Texte à lire

• • • • •

09/06/2021
CW : violences sexuelles, pédocriminalité, culture du viol
*Pourquoi on est plus au 23 ?*
Au départ il y avait une tête de bite. Un pochoir sur un carreau, à la peinture noire, avec un message évocateur « Nous te baisons, tu aimes ». Au départ pour nous il y a l’idée que l’art est comme toute chose, attaquable, questionnable, parcouru de dominations qui nous malmènent. Ça peut être beau aussi, ça peut être chouette. Là non, ça sonnait comme une menace de viol, c’était peut-être pas l’intention mais on s’en fout. On n’était pas les premières personnes à trouver cette ‘’œuvre’’ problématique. Du coup, quelqu’un.e a attaqué la tête de bite, barbouillé de peinture la menace de viol.
Et ça leur a pas plu du tout.

• • • • •

Données fournies
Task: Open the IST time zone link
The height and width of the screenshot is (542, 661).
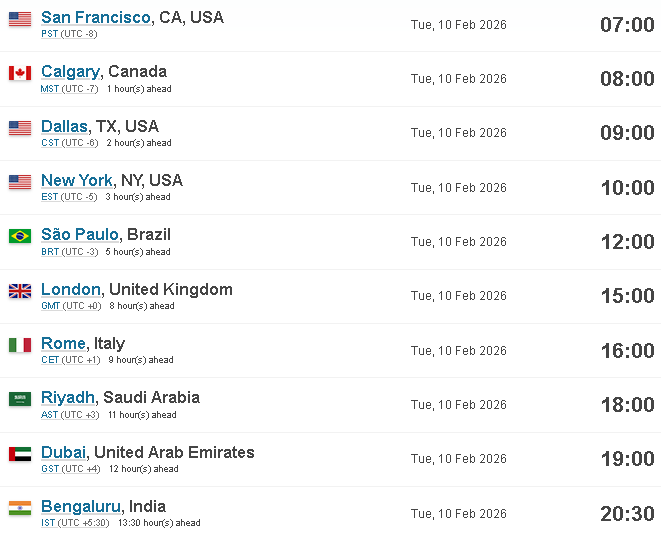Action: [x=48, y=523]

• • • • •

Objectifs
**A.** Résume en deux phrases le texte sur le pochoir.
**B.** Poursuis le texte sur le pochoir après sa dernière phrase.

Réponses
**A.** Un pochoir peint en noir sur un carreau montrait une tête de bite avec le message « Nous te baisons, tu aimes », ce qui ressemblait à une menace de viol. D'autres personnes trouvaient déjà cette œuvre problématique, et quelqu'un l'a barbouillée de peinture, ce qui n'a pas plu du tout.

**B.**
Ça leur a pas plus, aux personnes du 23, qu’on remette en question leur idée de l’art. Une idée de l’art qu’on trouve bourgeoise : l’Art c’est beau, c’est grand, c’est au-dessus des gens, faut pas y toucher, pas le censurer, si l’Art t’écrase ou te fait du mal c’est ton problème, c’est fait pour rester là, ou dans une cloche en verre. C’est l’art des écrivains antisémites, des chanteurs mysogines et des comiques racistes, des producteurs violeurs, des musiciens pédocriminels et des propriétaires complaisants qui applaudissent des deux mains tout ce système.
Choc de cultures politique, les discussions ont été nombreuses, et longues et mouvementées. C’est du conflit, c’est pas confortable, ça bouleverse, mais on est ok avec ça. C’est parfois dur mais on est ok avec ça parce qu’on trouve ça sain. Le conflit ça évite les silences qui desservent les personnes oppressées, et ça évite la compromission.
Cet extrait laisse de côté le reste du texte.